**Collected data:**
***
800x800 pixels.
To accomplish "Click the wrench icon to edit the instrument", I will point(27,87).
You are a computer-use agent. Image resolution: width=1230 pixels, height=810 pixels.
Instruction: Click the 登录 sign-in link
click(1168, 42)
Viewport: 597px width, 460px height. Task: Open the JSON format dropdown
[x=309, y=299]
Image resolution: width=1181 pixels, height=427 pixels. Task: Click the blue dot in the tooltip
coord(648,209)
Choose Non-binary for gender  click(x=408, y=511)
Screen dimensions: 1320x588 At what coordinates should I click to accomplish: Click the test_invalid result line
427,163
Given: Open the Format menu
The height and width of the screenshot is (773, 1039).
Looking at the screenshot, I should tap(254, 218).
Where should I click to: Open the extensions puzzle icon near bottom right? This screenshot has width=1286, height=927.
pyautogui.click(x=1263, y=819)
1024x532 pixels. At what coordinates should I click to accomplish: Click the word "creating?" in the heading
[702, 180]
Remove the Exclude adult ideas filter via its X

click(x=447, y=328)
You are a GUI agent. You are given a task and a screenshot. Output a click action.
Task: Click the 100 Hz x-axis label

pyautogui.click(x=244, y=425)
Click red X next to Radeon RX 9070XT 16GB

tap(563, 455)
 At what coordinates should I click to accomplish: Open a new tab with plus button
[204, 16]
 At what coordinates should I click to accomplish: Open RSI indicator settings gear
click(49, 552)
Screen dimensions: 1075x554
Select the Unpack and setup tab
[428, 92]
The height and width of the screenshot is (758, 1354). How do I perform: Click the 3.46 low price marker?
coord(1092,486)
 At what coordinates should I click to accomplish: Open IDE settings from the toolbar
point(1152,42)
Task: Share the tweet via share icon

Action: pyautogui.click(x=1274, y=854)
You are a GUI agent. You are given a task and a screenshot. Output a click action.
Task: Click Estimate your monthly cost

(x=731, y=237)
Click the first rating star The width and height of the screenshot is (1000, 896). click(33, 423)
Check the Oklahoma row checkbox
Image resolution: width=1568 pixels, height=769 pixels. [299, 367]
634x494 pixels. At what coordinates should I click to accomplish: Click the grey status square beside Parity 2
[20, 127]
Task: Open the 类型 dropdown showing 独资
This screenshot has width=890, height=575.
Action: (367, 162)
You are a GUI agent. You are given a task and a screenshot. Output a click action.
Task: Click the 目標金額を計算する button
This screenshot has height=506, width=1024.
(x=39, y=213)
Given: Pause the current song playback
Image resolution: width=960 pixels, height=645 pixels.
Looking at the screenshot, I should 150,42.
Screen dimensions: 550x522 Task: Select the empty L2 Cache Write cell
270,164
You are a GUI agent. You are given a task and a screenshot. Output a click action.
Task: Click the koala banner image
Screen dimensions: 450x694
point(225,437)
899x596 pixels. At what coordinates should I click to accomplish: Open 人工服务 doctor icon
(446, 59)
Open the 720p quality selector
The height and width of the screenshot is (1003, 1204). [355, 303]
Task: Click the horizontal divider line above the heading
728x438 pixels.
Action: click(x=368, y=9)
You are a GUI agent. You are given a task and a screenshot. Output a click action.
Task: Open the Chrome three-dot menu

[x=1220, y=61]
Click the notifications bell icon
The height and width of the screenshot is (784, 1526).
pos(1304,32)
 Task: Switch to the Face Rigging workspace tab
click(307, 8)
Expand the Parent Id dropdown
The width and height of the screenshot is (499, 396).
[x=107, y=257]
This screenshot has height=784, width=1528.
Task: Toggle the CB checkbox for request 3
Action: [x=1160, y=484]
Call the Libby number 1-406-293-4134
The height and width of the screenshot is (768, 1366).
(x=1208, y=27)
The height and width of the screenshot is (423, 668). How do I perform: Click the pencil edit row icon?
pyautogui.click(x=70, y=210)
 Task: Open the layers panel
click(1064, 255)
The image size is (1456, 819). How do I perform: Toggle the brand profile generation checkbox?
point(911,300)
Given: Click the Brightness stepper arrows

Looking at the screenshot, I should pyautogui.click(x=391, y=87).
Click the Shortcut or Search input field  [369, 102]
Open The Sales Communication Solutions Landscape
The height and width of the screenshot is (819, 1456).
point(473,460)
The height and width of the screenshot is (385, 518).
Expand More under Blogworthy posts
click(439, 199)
***
Repeat only what lies between the first line of the data and the line containing "Given: Open the Format menu", both of those lines included, exactly as it stands.

800x800 pixels.
To accomplish "Click the wrench icon to edit the instrument", I will point(27,87).
You are a computer-use agent. Image resolution: width=1230 pixels, height=810 pixels.
Instruction: Click the 登录 sign-in link
click(1168, 42)
Viewport: 597px width, 460px height. Task: Open the JSON format dropdown
[x=309, y=299]
Image resolution: width=1181 pixels, height=427 pixels. Task: Click the blue dot in the tooltip
coord(648,209)
Choose Non-binary for gender  click(x=408, y=511)
Screen dimensions: 1320x588 At what coordinates should I click to accomplish: Click the test_invalid result line
427,163
Given: Open the Format menu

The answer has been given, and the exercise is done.